If you answer yes to any of these questions, it is time to give these shoes away.  You may be thinking, “What a waste of money!  I spent a fortune on those shoes.”   Yes, you may be wasting money but imagine walking through life in pain and misery.    

Just like hanging on to shoes that hurt us, many of us are so used to enduring pain and suffering silently.   We forget we have 2 feet.  We forget we can say no.  We forget that we can walk away.

Lesson Four:  Just start.

You may wish to create an evening of deep conversation and share this activity with some friends. 

Put on some slow music.  Bring along a bottle of special lotion (the one that you would buy to impress a special lover).  Gently and with reverence, massage your feet.  Don’t worry about techniques.  Just touch your feet in a way that feels good.  Do it slowly, one toe at a time.  Don’t forget the heels.  And most of all, don’t worry if your feet look good.  Just allow this sensuous massage to relax your whole body. 

As you take the time to cherish your feet, think of all the places and situations that you have walked.   No matter where you were, your feet have stood by you, grounded you and carried you through good and bad times. 

If you are doing this with friends, take turns and share the most meaningful memories. 

Discuss the following: 

  • If you could retrace any steps, would you have walked a different path? 
  • If the answer is yes, why not start now?  What is stopping you? 

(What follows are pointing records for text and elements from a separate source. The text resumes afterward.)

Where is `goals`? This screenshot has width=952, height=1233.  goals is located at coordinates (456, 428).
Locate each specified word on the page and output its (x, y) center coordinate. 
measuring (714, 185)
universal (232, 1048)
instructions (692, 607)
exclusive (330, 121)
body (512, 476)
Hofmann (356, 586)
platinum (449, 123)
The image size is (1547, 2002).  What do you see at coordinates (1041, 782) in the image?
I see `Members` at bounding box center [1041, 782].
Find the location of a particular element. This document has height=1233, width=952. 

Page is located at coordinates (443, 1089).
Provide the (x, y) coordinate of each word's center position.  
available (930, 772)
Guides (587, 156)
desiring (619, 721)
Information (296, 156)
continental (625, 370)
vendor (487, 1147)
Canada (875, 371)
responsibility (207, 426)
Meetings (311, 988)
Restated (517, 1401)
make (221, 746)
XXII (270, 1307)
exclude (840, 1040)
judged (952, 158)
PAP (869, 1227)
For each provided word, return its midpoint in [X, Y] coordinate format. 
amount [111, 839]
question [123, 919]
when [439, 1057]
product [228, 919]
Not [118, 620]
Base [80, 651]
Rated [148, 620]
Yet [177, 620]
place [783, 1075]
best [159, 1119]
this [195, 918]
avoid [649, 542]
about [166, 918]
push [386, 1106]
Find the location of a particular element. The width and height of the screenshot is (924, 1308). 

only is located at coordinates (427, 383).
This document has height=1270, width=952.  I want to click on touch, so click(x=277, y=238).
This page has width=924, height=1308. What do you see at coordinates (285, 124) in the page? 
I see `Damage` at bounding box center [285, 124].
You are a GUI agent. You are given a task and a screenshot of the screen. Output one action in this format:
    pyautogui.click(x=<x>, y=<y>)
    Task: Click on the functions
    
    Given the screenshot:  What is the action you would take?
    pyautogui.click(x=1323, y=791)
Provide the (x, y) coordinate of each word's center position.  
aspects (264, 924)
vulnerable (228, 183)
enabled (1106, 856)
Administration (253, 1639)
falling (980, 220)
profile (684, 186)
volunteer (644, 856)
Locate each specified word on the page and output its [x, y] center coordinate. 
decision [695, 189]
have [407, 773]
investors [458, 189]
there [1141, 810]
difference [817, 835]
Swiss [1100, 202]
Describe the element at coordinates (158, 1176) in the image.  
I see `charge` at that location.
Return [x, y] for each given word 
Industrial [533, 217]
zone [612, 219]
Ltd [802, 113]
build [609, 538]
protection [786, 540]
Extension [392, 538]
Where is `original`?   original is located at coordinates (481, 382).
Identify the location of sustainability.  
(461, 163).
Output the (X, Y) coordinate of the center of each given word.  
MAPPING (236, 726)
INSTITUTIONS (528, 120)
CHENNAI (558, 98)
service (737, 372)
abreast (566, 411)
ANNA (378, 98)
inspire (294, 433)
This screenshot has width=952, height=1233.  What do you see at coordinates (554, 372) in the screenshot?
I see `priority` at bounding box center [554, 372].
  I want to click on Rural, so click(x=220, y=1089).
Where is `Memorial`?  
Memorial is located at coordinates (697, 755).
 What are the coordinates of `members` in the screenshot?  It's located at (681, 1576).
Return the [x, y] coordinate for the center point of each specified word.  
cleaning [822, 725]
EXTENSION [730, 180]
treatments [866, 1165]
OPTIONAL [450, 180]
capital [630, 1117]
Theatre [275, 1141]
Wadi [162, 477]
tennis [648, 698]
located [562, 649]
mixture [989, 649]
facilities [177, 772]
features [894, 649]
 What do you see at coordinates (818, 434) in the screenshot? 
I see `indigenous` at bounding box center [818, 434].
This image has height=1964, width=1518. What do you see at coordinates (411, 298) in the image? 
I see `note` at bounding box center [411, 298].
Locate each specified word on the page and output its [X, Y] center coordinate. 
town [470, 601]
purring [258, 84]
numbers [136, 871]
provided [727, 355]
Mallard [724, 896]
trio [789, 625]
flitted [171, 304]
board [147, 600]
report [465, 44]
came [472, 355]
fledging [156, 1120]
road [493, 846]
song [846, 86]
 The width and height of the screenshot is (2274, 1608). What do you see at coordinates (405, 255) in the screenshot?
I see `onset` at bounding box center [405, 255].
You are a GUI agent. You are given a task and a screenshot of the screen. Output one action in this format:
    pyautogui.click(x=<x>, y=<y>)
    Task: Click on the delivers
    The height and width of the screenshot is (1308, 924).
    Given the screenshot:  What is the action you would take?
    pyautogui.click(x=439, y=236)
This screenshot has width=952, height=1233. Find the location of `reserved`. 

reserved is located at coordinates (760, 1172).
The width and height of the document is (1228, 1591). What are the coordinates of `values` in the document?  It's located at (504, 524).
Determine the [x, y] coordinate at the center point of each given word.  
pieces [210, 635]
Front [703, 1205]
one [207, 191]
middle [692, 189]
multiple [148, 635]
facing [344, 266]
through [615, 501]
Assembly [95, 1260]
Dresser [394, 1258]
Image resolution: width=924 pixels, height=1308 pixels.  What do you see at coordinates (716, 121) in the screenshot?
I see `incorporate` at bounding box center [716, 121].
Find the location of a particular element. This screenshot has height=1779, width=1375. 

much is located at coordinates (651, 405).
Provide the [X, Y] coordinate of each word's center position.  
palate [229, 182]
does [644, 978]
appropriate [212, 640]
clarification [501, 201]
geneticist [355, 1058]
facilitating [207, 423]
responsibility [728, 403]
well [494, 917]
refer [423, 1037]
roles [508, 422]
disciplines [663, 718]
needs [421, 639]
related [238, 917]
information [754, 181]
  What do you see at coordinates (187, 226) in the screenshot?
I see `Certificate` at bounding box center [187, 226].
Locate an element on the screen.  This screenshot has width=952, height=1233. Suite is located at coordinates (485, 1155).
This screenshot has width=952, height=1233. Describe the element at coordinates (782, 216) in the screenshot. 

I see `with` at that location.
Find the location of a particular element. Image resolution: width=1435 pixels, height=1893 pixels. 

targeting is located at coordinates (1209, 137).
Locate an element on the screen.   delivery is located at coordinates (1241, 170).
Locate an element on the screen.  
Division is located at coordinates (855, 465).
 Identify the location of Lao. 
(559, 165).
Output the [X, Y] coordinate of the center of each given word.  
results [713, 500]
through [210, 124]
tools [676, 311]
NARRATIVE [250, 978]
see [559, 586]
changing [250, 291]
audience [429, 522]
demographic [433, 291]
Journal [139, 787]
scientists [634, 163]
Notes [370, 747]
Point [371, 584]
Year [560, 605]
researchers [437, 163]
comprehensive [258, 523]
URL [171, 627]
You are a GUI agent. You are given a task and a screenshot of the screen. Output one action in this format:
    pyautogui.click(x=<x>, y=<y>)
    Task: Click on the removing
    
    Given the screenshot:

All journeys begin with a single step.  So start. 

Lesson Five:  Embrace this moment. 

Sometimes we are so busy going somewhere that we neglect to just be here now.  Our minds are caught somewhere between the past and the future. 

To center yourself, look down at your feet.  Wherever your feet are, there you are.  Take a deep breath and exhale slowly.  Imagine your feet sinking deeply into this moment. Invite yourself to return to this moment, to this pair of feet.